Give back the data exactly, with no images.

*** Exercise inputs Section Begins ***

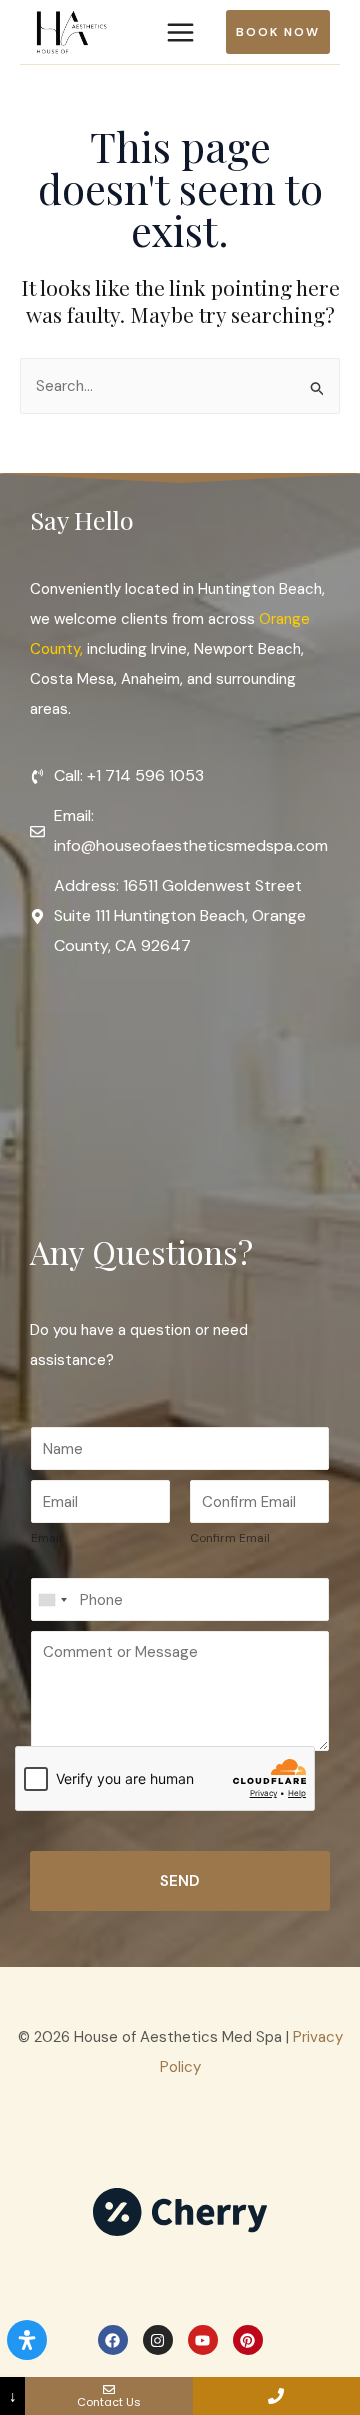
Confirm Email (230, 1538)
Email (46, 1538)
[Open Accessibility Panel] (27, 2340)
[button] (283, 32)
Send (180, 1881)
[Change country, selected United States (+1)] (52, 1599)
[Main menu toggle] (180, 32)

*** Exercise inputs Section Ends ***

— Written reply —
Confirm Email (230, 1538)
Email (46, 1538)
[Open Accessibility Panel] (27, 2340)
[button] (283, 32)
Send (180, 1881)
[Change country, selected United States (+1)] (52, 1599)
[Main menu toggle] (180, 32)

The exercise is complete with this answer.